◆ Dataset entries:
=======

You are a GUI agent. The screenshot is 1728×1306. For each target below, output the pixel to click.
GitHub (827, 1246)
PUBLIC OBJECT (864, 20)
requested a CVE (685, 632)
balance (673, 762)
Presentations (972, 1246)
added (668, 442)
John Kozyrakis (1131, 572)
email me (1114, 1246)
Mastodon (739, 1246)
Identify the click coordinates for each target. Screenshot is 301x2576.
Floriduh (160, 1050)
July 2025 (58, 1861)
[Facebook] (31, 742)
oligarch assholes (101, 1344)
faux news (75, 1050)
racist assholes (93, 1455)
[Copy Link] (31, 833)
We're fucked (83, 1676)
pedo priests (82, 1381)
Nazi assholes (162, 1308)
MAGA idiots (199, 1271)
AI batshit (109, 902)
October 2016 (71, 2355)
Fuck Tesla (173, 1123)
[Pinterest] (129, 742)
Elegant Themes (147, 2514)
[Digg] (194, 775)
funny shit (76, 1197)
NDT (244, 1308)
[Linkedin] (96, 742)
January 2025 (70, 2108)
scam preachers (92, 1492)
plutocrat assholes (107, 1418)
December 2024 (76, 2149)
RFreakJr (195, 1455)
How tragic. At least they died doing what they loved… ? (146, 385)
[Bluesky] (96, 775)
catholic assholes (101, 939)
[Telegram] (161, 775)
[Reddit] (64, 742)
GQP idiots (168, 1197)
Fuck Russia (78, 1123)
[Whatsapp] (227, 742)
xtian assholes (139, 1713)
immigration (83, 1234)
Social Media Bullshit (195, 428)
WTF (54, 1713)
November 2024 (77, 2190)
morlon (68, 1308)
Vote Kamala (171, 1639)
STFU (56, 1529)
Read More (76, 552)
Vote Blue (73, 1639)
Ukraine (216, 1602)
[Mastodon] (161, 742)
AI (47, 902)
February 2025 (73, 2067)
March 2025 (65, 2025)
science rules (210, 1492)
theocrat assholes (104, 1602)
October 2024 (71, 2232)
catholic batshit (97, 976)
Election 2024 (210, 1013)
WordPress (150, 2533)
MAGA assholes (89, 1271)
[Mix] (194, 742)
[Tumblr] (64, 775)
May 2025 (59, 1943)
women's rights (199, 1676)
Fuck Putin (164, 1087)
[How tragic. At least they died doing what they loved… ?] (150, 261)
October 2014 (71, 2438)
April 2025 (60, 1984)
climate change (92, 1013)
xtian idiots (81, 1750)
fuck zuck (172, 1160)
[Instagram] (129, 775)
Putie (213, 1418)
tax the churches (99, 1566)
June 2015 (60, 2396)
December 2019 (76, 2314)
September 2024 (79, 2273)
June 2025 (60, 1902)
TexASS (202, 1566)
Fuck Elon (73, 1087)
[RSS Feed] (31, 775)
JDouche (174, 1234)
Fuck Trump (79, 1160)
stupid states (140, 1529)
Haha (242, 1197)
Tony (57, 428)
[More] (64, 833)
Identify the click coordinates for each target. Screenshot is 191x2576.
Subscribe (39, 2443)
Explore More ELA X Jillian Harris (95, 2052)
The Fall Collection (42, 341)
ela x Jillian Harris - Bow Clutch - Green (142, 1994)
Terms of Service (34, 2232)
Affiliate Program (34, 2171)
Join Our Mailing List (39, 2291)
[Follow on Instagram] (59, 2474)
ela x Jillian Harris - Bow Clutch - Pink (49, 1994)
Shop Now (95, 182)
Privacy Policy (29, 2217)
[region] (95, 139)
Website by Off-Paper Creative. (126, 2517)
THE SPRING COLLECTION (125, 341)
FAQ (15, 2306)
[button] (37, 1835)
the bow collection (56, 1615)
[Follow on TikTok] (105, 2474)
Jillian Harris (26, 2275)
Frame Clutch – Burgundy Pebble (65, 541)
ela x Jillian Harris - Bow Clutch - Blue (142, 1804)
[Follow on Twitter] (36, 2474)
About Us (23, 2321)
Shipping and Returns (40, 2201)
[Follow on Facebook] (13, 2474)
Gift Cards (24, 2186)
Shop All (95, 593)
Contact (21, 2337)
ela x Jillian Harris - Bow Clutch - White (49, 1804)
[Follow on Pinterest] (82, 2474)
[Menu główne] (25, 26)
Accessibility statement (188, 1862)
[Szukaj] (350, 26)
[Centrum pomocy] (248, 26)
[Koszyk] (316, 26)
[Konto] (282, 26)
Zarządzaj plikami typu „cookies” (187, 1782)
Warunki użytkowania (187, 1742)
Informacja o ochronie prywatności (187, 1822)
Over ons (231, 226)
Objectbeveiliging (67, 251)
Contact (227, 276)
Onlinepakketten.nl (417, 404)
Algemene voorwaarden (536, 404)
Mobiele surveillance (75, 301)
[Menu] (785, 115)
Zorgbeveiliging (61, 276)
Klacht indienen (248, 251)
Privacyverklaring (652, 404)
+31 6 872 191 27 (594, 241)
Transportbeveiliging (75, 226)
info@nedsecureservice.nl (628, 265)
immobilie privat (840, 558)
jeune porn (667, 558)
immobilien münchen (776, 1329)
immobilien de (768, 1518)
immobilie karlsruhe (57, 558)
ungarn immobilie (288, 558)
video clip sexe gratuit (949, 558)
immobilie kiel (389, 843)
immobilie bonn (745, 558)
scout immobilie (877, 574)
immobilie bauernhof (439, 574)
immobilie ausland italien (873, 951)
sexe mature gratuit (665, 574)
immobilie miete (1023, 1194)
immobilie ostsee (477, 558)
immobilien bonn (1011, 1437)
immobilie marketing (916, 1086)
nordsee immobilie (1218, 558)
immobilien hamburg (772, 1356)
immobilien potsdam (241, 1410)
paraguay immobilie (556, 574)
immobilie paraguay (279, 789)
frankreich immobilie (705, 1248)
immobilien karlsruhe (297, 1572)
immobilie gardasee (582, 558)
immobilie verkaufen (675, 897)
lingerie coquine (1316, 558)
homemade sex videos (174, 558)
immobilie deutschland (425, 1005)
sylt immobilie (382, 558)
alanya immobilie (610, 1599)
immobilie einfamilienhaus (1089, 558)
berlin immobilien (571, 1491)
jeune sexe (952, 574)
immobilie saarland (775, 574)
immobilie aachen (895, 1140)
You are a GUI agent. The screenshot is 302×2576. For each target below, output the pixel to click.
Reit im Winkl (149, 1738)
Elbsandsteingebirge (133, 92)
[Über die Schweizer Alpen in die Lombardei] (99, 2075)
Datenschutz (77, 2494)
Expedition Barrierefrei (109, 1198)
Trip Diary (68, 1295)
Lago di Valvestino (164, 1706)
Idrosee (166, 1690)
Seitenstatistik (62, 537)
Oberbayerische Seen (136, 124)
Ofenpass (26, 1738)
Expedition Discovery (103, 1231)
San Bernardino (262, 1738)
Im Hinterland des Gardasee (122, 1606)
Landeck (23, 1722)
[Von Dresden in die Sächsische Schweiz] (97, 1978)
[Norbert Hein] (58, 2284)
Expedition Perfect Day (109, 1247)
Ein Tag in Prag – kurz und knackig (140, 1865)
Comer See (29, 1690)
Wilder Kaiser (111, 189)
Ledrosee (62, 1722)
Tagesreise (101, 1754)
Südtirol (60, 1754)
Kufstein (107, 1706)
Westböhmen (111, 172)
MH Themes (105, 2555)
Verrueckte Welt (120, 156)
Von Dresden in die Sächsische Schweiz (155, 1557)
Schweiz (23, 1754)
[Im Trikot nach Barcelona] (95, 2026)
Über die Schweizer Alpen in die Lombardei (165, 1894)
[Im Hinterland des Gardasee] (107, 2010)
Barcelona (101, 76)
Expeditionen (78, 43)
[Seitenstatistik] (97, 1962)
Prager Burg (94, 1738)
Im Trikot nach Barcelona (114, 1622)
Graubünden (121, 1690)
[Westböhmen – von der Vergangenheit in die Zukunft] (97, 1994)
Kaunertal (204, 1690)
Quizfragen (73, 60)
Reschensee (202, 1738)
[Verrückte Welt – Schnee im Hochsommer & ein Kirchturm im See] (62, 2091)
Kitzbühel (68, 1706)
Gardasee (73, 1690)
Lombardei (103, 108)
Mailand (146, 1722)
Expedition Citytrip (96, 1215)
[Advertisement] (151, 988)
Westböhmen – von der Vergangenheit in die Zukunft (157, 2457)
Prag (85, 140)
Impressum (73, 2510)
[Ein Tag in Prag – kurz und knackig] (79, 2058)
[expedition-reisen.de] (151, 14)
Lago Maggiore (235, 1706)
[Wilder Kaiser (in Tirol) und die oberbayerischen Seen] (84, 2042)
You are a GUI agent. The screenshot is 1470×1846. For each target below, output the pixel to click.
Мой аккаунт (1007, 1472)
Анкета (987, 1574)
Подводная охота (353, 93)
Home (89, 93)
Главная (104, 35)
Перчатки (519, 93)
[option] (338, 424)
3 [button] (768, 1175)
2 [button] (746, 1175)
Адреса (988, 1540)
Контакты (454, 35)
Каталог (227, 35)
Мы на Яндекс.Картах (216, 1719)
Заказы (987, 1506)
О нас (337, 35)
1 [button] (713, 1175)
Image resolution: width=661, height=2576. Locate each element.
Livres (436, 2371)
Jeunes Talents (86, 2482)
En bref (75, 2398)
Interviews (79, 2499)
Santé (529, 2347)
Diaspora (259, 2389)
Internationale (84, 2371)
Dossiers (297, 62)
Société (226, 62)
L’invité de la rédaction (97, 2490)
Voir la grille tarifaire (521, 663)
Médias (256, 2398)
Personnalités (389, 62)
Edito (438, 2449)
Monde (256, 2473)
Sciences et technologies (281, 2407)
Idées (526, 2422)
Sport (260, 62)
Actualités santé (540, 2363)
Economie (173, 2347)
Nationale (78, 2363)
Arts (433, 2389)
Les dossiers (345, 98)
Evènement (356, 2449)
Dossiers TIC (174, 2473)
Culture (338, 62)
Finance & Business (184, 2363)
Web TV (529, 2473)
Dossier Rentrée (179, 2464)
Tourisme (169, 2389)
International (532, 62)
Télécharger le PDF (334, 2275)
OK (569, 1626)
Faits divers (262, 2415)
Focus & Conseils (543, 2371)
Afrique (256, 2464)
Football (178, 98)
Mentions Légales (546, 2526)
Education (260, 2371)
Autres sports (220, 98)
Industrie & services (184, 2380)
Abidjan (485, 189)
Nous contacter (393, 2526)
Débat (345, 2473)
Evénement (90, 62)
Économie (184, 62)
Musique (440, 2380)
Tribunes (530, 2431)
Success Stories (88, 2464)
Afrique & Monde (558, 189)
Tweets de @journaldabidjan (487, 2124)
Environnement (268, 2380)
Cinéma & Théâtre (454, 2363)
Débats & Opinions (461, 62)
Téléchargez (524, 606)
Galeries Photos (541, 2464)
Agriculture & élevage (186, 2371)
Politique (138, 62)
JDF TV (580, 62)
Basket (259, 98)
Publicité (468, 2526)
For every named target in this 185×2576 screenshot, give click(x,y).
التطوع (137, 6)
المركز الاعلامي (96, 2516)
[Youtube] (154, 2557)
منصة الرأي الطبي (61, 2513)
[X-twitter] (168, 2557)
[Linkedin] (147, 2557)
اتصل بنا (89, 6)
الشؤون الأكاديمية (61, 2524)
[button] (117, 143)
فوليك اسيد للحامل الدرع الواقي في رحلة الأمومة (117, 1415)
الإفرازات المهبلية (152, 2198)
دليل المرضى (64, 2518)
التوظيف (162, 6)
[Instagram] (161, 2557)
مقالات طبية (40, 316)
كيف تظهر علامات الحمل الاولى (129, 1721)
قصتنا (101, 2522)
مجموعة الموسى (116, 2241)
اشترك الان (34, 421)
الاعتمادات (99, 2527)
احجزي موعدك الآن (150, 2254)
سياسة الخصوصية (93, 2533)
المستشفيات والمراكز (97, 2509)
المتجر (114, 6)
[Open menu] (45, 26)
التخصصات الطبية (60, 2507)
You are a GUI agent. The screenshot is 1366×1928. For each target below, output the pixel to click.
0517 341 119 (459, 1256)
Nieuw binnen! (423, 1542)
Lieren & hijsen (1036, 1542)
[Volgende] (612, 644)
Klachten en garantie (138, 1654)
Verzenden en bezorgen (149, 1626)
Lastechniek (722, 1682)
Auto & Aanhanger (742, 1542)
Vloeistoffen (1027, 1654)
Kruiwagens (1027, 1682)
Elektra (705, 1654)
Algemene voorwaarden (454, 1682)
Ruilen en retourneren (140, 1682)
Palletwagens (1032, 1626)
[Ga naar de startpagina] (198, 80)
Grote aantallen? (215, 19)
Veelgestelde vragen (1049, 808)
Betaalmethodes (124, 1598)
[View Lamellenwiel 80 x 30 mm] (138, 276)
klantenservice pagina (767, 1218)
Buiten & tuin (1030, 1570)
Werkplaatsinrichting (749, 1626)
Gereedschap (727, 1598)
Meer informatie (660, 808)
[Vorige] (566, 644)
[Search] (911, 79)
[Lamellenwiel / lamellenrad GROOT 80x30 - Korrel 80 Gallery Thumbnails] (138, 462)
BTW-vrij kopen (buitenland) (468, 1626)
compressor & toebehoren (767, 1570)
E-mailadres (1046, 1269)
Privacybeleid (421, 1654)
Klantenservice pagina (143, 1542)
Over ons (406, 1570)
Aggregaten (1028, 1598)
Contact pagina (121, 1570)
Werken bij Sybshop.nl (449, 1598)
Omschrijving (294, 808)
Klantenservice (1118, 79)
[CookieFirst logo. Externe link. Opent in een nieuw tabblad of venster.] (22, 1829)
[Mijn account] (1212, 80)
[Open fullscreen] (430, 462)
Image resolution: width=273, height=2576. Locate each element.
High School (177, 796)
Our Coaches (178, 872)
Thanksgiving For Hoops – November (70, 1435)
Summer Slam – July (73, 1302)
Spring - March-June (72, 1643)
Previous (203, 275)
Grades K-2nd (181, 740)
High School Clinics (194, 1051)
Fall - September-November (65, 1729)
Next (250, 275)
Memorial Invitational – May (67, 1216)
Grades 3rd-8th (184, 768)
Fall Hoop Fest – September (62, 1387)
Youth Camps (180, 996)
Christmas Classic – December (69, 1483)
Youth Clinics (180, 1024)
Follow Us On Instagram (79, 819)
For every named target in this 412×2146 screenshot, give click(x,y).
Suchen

=======

Your answer must be the lines above from the one containing "Tagesreise (101, 1754)" to the one containing "[Im Trikot nach Barcelona] (95, 2026)", both included, restated word for word.

Tagesreise (101, 1754)
Südtirol (60, 1754)
Kufstein (107, 1706)
Westböhmen (111, 172)
MH Themes (105, 2555)
Verrueckte Welt (120, 156)
Von Dresden in die Sächsische Schweiz (155, 1557)
Schweiz (23, 1754)
[Im Trikot nach Barcelona] (95, 2026)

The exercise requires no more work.